Так вот ты какой, господин Минайлов…
Господин? Спаситель? Что-то не торопился этот спаситель нам на помощь, когда мы с Мишкой махались против троих бородачей. И его даже рядом не было, когда я готовил свою ловушку для нападавших.
Какой же он спаситель? Просто тот, кто имеет чуть больше власти, чем я? Вернее, чем я сейчас?
Если бы он увидел меня во всём великолепии доспехов, а также во главе войска, то тут же упал бы на колени и ползал брюхом по грязному полу. Ползал бы точно также, как это делала мама.
И делал бы это с одной целью — лишь бы я его не заметил…
— Ты что, остолоп, совсем оглох? — занес руку мордатый полицейский, а после резко опустил её, отвешивая мне оплеуху.
Я уже было дернулся блокировать удар левой рукой, чтобы правой поправить нос этому мордатому, когда мелькнула тень.
Шлеп!
Удар принял на себя заслонивший меня Мишка. Он чуть не отлетел в сторону, пришлось поддерживать его спину.
— Михаил Сергеевич, вы не серчайте ради Бога на Аркашку! — заголосил Мишка. — Он головой ударился и стал юродивым. Тут помнит, а тут не помнит. Даже меня иной раз не узнает. Больной он у нас, не здоровый! Не бейте его, пожалуйста, а то последний мозг отобьете и как ему тогда в Академии Золотого Сечения без мозга-то?
Толстяк нахмурился. Он посмотрел на нас:
— Так это вы двое в лотерее Счастливой Звезды свой шанс выловили?
— Да, мы, батюшка Михаил Сергеевич, — тут же бухнулся ему в ноги Мишка. — Только благодаря вашей опеке и вашей благодетели сумели до этого дойти.
— Вот, правильные слова говоришь, пащенок, — хмыкнул Минайлов. — Всегда помни это. А также не забывай благодарить своего благодетеля. А то ишь, чего удумали… Людей князя Георгадзе почем зря убивать вздумали.

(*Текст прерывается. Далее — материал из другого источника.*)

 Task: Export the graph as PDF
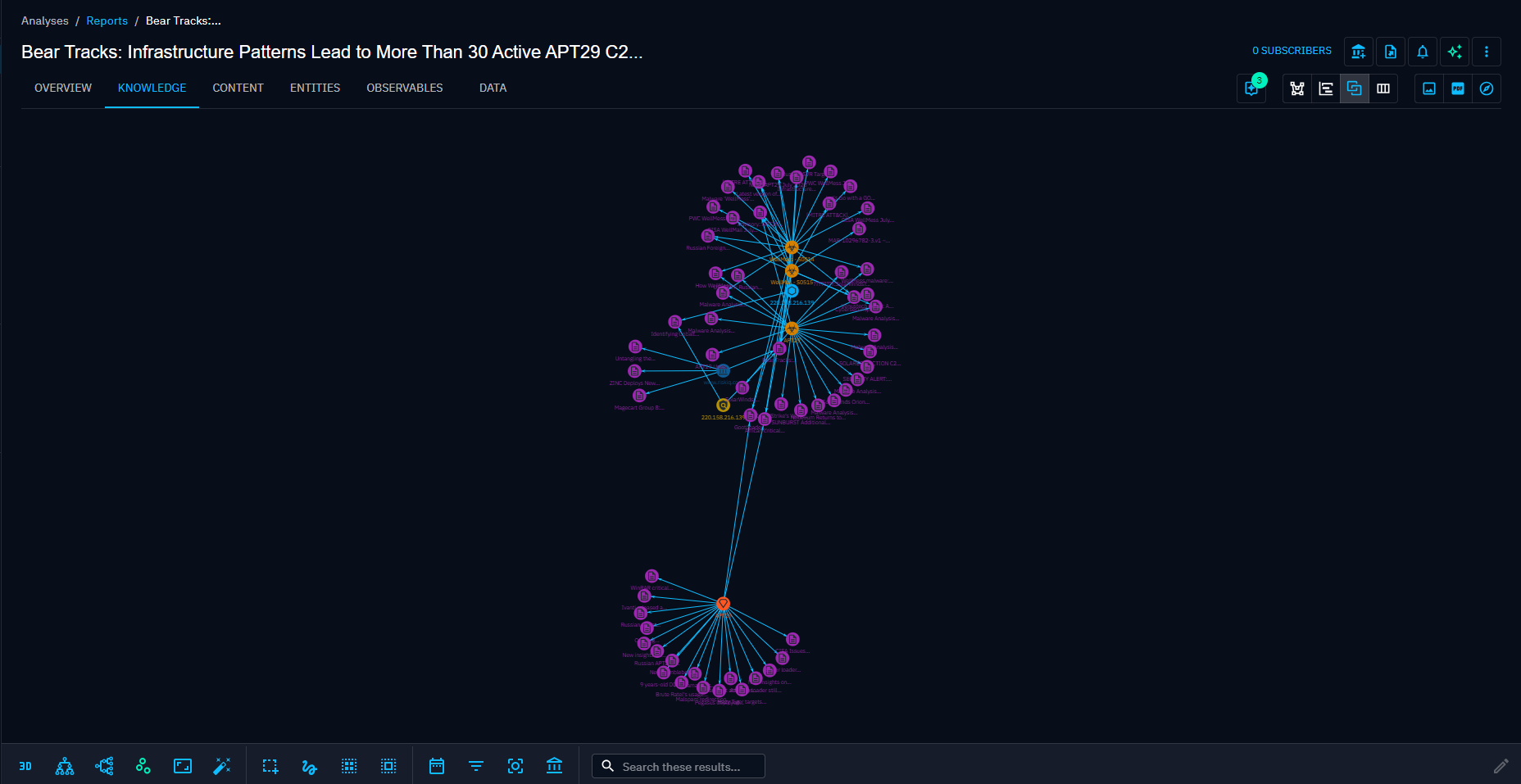1458,88
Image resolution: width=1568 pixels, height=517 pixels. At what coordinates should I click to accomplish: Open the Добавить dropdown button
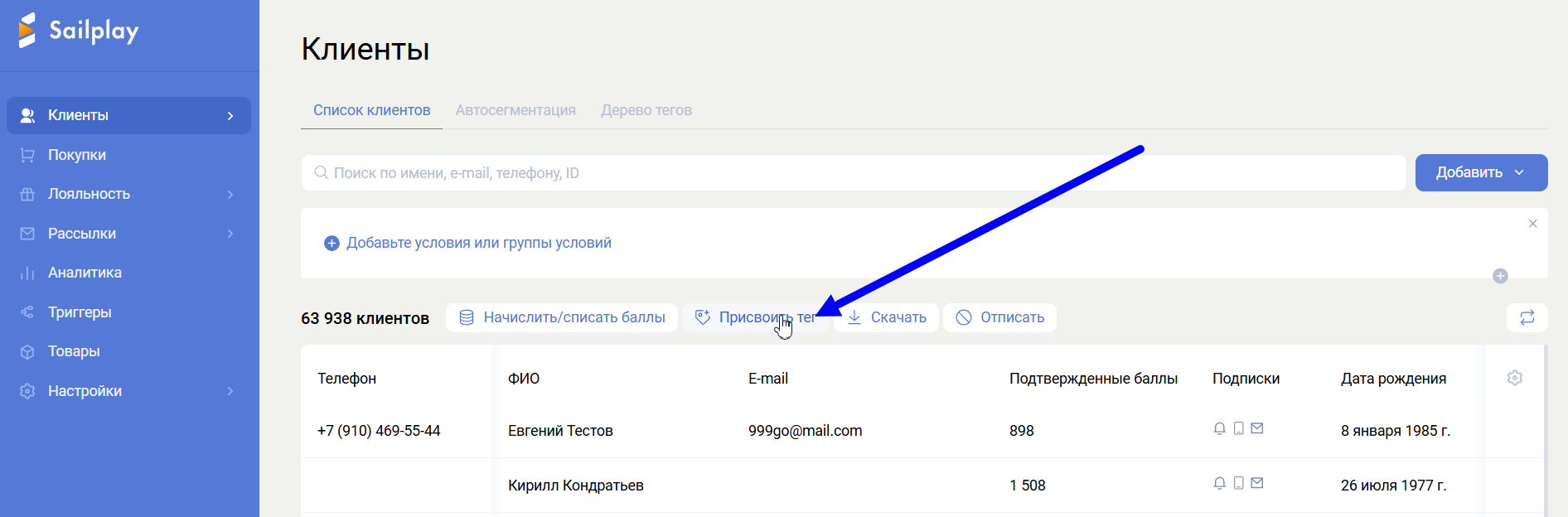pyautogui.click(x=1480, y=172)
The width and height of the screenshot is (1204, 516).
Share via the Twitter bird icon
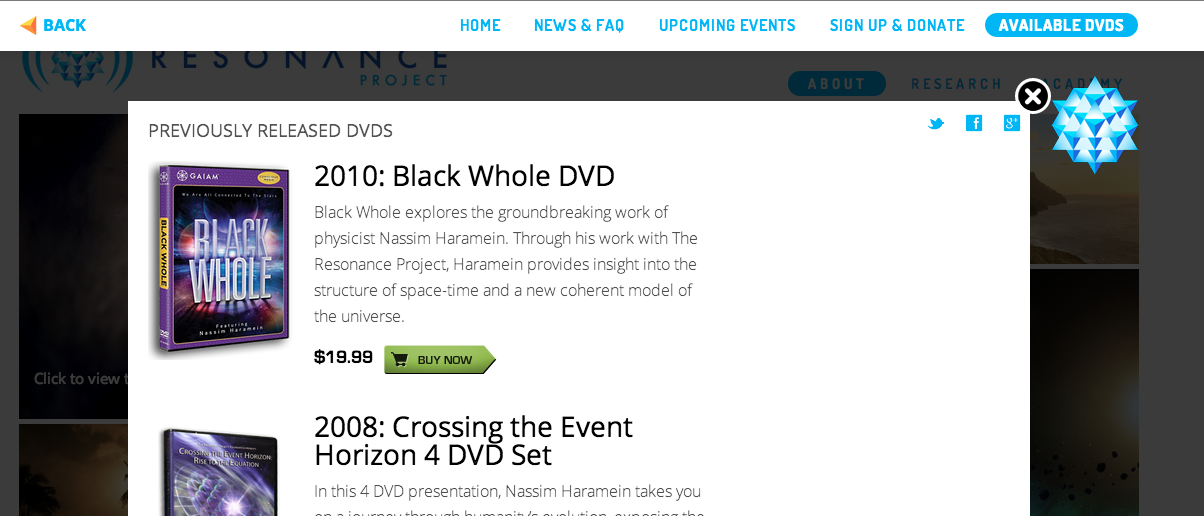(x=936, y=123)
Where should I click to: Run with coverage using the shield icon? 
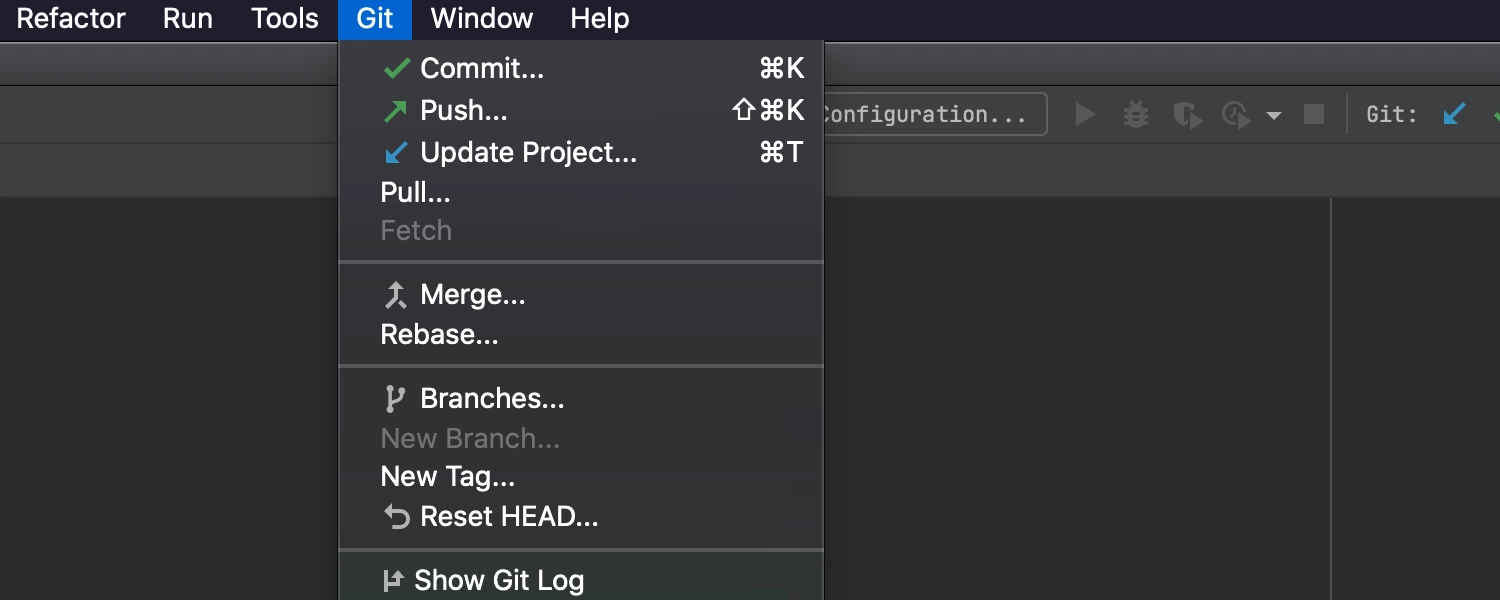click(x=1187, y=115)
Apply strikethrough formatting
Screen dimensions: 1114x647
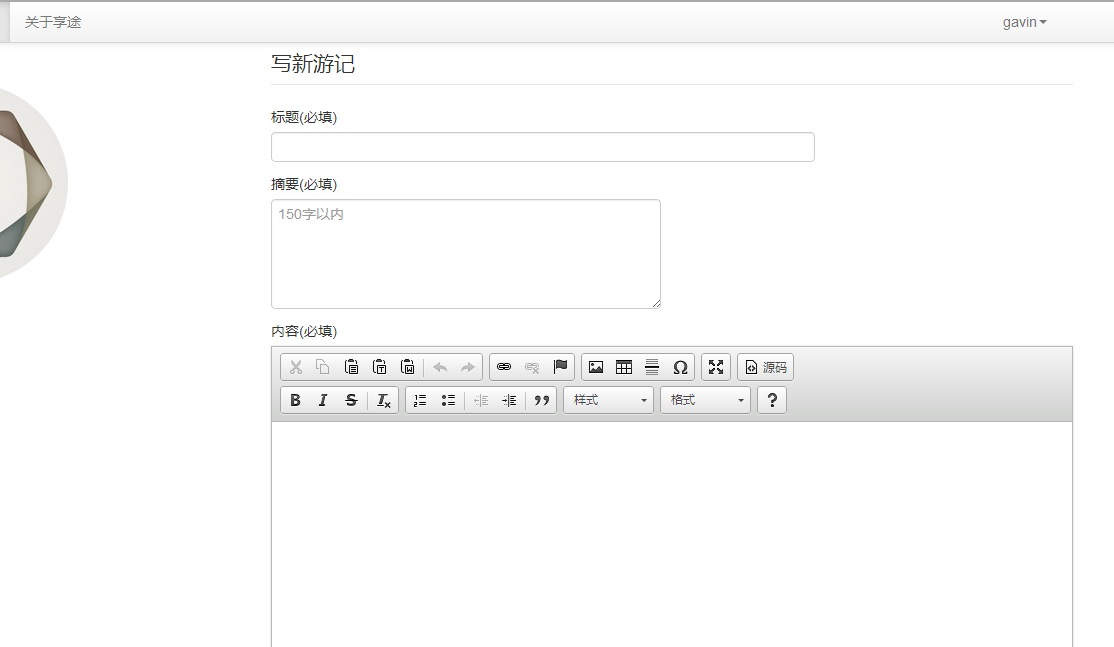pos(351,400)

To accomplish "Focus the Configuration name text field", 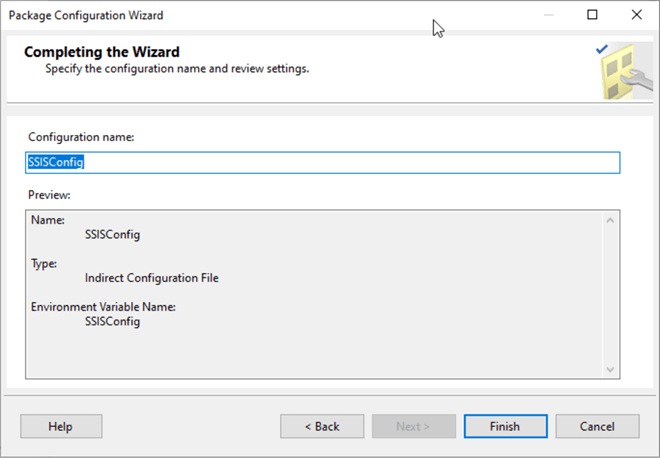I will [322, 162].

Мишка и мама снова начали ползать по полу:
— Ни сном, ни духом, батюшка-благодетель. Гостили у тетки, а у нас такое… Мы в полном ужасе… Даже не знаю, как дальше жить-то буду, как людям в глаза смотреть…
— Ладно-ладно, хватить ползать, — сморщился Михаил Сергеевич. — С князем Георгадзе мы уже переговорили. Он недоволен тем, что произошло, но… Случилось всё без его ведома. Он не хотел чинить со мной вражды, а вот то, что один человек сумел десятерых одолеть… От этого князь ошалел немного. Сказал, что если у меня такие пьяницы боевые, то какие же мастеровые? В общем, восхитил его ваш отчим. Сильным мужиком он оказался… Знал бы раньше — взял бы в дружину. Или вон, в полицейские бы определил, порядок охранять.
— Ваша правда, Михаил Сергеевич, — тут же угодливо согнулся мордатый. — Нам такие люди нужны. Мы бы с такими людьми… Мы бы ух… А то, небось, слышали, что недавно человека князя Лисицкого нашли сожженным в мусорном контейнере? Вообще одичал народ. Даже в контейнерах начали людей жечь.
При этих словах Мишка посмотрел на меня. Я же едва заметно покачал головой, мол, молчи, ни в чем не признавайся.
— Да уж, озлобляется народишко, — кивнул Минайлов. — Кнута ему не хватает. Как разрешили магию применять, так того и гляди — кинутся со спины с огненным мечом, али какой другой пакостью. Кольчугу Души снять только ночью и могу, когда к жене под бочок ложусь. Она-то мечом не ударит…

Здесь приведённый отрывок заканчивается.